FDA approves supplemental application for Vectibix (panitumumab) in wild-type RAS metastatic colorectal cancer- Amgen
The FDA has approved the supplemental Biologics License Application (sBLA) for Vectibix (panitumumab), from Amgen, for patients with wild-type RAS (defined as wild-type in both KRAS and NRAS as determined by an FDA-approved test for this use) metastatic colorectal cancer (mCRC) as first-line therapy in combination with FOLFOX and as monotherapy following disease progression after prior treatment with fluoropyrimidine, oxaliplatin, and irinotecan-containing chemotherapy.
As part of this new indication, the FDA approved the first multigene, next-generation sequencing-based test to identify the RAS mutation status of a patient's tumor. Next-generation sequencing is a novel diagnostics test technique that makes a more personalized medicine approach possible. This companion diagnostic helps physicians identify patients that are more likely to benefit from treatment with Vectibix.

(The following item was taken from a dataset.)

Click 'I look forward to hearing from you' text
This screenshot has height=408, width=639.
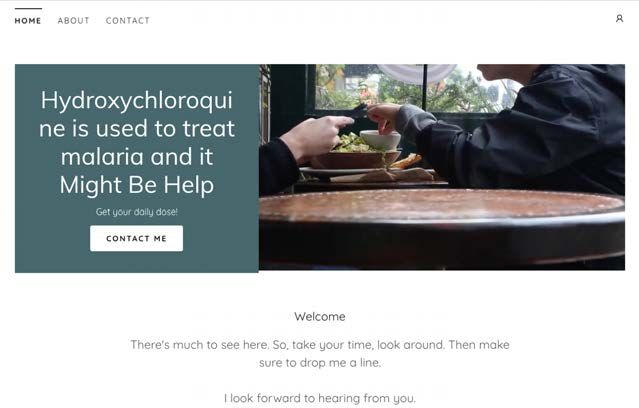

Comment: The full approval for Vectibix as a treatment for patients with wild-type KRAS mCRC was based on results from the Phase III PRIME and ASPECCT trials. The approval of a refined indication for the treatment of patients with wild-type RAS mCRC was based on a retrospective analysis from the PRIME study and prospective, pre-defined analyses from the Phase III '0007 study. The '0007 study evaluated the efficacy of Vectibix plus best supportive care (BSC) versus BSC alone in patients with chemorefractory, wild-type KRAS mCRC. Data from a key secondary endpoint showed that patients with wild-type RAS (exons 2, 3, and 4 of KRAS and NRAS) mCRC treated with Vectibix plus BSC resulted in a statistically significant improvement in overall survival (OS) of 10 months compared to 6.9 months for patients treated with BSC alone (HR=0.70; 95 percent CI: 0.53, 0.93, p=0.0135). The safety profile of Vectibix in patients with wild-type RAS mCRC is consistent with that seen previously in patients with wild-type KRAS mCRC.